Laszlo ressemble à ses romans. Il y a quelque chose de sombre, parfois même de ténébreux, dans sa personnalité comme dans son œuvre. Mais tout peut subitement prendre une tournure extrêmement lumineuse et profondément jubilatoire. Très impressionnée par son charisme lorsque nous avons fait connaissance, j’ai mis du temps avant d’apprendre à le connaître et de pouvoir finalement prendre la distance nécessaire pour interagir avec lui. C’est un homme très drôle.
En écoutant l’un de ses textes traduits en français, Krasznahorkai dit reconnaître votre travail et entendre que « Joëlle a un cœur ». Vous entretenez une relation très spéciale avec lui et vous êtes, à bien des égards, devenue son ambassadrice en France…
C’est, je crois, l’un des rôles du traducteur. C’est également un plaisir : tous les traducteurs n’ont pas l’occasion de travailler sur des textes d’auteurs vivants. Pour ma part, je suis avec beaucoup d’intérêt tout ce qui s’écrit à son sujet. Je sais que Laszlo est attentif à la réception de ses œuvres, particulièrement en France. C’est un pays qu’il aime beaucoup. C’est aussi l’un de ceux où ses œuvres se vendent le plus.
Pourtant, les débuts n’ont pas toujours été faciles. Il était déjà reconnu dans son pays, où ses livres avaient de nombreux lecteurs. Lorsqu’il est arrivé en France, après la traduction de son premier roman quinze ans après sa parution, il lui a fallu repartir à zéro, pour ainsi dire. Des journalistes ou des critiques qui venaient de le découvrir lui posaient des questions ou l’appréhendaient comme s’il était un jeune débutant. Ce décalage a été une source de frustration.
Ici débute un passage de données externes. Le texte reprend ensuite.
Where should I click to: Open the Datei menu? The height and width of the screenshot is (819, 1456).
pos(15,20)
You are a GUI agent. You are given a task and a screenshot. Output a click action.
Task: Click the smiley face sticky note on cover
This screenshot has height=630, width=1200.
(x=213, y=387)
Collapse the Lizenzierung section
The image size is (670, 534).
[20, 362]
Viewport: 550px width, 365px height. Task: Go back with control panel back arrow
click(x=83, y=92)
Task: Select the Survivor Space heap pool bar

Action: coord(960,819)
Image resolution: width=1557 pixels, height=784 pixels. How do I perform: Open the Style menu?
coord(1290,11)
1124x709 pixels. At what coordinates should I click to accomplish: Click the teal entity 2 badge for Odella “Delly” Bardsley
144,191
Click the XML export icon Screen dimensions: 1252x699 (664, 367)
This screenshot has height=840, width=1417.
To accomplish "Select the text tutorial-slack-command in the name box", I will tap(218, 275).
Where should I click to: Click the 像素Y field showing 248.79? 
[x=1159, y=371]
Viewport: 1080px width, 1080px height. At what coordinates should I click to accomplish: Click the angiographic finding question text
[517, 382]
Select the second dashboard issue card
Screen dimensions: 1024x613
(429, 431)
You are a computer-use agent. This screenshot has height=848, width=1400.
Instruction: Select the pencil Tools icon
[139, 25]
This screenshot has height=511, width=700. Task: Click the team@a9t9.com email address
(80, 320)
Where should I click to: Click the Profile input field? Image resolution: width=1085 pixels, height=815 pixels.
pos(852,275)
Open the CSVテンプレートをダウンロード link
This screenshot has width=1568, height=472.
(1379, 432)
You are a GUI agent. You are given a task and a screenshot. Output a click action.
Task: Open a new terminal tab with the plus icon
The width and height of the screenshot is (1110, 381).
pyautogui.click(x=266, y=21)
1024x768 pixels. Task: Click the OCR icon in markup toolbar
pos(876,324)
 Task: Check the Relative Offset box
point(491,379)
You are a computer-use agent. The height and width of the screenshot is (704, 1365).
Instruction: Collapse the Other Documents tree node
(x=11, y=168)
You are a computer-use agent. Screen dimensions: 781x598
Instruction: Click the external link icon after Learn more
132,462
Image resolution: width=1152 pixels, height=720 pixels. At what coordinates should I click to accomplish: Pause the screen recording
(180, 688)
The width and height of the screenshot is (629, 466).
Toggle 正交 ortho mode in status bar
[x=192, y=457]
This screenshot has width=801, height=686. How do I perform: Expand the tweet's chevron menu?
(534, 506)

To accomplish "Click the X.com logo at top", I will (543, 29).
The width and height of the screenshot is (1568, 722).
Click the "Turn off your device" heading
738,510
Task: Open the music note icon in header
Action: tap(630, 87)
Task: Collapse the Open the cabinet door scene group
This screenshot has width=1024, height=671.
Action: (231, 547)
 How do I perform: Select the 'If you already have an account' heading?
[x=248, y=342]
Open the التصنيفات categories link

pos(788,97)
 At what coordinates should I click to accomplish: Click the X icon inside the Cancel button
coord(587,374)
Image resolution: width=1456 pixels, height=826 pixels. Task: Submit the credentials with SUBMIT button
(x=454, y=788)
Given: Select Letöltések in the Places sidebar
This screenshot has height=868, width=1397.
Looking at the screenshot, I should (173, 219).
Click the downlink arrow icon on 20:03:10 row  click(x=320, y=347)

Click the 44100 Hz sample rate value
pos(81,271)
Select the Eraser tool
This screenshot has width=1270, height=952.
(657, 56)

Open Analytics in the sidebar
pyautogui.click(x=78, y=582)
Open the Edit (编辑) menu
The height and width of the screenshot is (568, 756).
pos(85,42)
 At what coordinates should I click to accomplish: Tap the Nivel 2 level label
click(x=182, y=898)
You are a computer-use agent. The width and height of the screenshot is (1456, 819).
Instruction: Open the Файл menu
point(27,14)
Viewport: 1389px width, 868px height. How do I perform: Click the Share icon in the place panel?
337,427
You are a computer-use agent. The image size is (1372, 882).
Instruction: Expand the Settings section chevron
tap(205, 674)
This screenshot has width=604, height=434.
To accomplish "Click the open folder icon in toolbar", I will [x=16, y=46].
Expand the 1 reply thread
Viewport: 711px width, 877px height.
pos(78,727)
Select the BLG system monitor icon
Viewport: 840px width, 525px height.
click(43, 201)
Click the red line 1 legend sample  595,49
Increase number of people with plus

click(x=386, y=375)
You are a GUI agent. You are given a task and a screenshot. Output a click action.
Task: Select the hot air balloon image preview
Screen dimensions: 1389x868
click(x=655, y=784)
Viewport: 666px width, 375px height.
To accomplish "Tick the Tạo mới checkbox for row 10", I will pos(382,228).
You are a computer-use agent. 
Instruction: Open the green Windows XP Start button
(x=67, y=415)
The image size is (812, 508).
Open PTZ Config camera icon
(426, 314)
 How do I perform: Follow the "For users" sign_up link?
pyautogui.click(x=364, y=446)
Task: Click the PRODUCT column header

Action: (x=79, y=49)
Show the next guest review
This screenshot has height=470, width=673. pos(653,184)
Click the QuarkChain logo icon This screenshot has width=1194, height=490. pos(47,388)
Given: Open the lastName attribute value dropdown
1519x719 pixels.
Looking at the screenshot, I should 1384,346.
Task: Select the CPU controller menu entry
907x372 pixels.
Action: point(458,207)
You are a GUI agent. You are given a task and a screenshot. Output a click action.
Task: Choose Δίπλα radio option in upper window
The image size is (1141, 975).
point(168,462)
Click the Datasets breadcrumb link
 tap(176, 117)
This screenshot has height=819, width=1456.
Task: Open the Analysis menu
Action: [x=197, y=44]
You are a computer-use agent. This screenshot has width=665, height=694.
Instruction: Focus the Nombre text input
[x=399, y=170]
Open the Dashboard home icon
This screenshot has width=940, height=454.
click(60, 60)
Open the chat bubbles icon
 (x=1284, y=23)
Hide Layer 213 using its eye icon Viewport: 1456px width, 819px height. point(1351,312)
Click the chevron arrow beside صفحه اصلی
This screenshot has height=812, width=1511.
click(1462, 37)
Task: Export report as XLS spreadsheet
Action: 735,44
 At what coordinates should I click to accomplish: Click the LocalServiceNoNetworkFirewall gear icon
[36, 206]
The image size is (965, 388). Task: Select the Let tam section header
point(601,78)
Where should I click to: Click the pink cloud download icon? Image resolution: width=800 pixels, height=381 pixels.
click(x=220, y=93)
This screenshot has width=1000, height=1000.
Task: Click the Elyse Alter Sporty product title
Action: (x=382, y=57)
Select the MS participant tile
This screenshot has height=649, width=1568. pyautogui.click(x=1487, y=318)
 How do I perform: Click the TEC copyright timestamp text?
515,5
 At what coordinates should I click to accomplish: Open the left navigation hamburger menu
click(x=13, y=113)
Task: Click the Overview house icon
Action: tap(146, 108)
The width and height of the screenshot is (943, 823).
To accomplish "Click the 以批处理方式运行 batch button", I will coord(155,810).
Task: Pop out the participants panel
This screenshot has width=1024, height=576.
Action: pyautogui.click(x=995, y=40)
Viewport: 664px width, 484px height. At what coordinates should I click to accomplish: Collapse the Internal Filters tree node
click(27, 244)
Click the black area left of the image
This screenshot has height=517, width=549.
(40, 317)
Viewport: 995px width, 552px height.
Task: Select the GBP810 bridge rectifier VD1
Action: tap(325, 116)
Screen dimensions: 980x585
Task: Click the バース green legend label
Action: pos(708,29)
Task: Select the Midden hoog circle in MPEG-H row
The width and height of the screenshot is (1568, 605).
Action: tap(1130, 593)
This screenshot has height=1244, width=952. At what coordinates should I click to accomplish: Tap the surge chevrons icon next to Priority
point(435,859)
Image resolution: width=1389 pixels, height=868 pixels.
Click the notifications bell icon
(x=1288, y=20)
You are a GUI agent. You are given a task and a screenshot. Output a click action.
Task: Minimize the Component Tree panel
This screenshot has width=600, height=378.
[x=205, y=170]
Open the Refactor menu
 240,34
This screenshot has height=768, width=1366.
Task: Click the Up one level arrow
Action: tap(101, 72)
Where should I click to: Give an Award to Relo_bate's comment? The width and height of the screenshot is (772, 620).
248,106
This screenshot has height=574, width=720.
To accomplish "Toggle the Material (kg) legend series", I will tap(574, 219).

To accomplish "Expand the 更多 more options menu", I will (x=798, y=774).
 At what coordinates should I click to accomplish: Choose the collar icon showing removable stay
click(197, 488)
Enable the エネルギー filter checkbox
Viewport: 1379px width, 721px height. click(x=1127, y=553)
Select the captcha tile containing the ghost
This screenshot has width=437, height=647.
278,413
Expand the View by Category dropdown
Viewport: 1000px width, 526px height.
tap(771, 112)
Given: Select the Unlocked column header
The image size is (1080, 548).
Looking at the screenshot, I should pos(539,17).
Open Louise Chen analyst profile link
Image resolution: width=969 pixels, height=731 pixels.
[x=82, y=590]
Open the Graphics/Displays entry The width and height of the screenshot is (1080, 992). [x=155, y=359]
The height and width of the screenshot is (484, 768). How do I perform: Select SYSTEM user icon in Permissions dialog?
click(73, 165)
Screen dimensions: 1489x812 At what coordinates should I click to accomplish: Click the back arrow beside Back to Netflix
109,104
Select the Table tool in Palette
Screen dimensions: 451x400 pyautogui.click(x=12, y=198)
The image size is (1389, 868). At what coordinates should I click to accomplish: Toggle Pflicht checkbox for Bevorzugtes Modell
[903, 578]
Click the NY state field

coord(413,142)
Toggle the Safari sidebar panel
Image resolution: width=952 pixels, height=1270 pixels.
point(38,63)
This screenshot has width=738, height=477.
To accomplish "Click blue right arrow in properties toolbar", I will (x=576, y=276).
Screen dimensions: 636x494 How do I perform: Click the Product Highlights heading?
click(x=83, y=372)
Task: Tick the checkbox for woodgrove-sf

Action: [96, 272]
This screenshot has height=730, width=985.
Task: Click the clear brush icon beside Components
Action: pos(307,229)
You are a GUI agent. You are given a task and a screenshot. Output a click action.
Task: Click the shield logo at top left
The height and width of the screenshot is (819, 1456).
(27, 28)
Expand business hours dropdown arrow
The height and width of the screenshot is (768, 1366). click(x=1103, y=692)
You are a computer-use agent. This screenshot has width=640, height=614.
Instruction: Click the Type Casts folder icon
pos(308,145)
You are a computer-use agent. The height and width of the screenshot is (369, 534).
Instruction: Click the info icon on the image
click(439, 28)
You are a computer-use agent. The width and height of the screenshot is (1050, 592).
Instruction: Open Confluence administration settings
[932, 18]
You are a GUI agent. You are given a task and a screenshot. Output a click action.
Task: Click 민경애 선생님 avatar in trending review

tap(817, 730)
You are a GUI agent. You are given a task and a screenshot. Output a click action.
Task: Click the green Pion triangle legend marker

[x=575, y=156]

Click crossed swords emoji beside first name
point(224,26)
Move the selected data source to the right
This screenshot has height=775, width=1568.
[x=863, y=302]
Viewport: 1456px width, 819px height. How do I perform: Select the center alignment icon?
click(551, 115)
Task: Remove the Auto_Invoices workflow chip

Il convient d’ajouter que, selon moi, les libraires ont joué un grand rôle dans la promotion du travail littéraire de Krasznahorkai en France. Le bouche à oreille, favorisé par des passionnés qui ont lu et aussi tôt admiré ses livres, s’est beaucoup propagé à partir des librairies. Laszlo, lorsqu’il vient à Paris, s’émerveille toujours devant ces petites notes que les libraires rédigent pour faire connaître des ouvrages qui les ont séduits. Cette dimension particulière du métier, qui distingue le libraire d’un simple vendeur, est peut-être plus marquée en France qu’ailleurs – pour l’instant.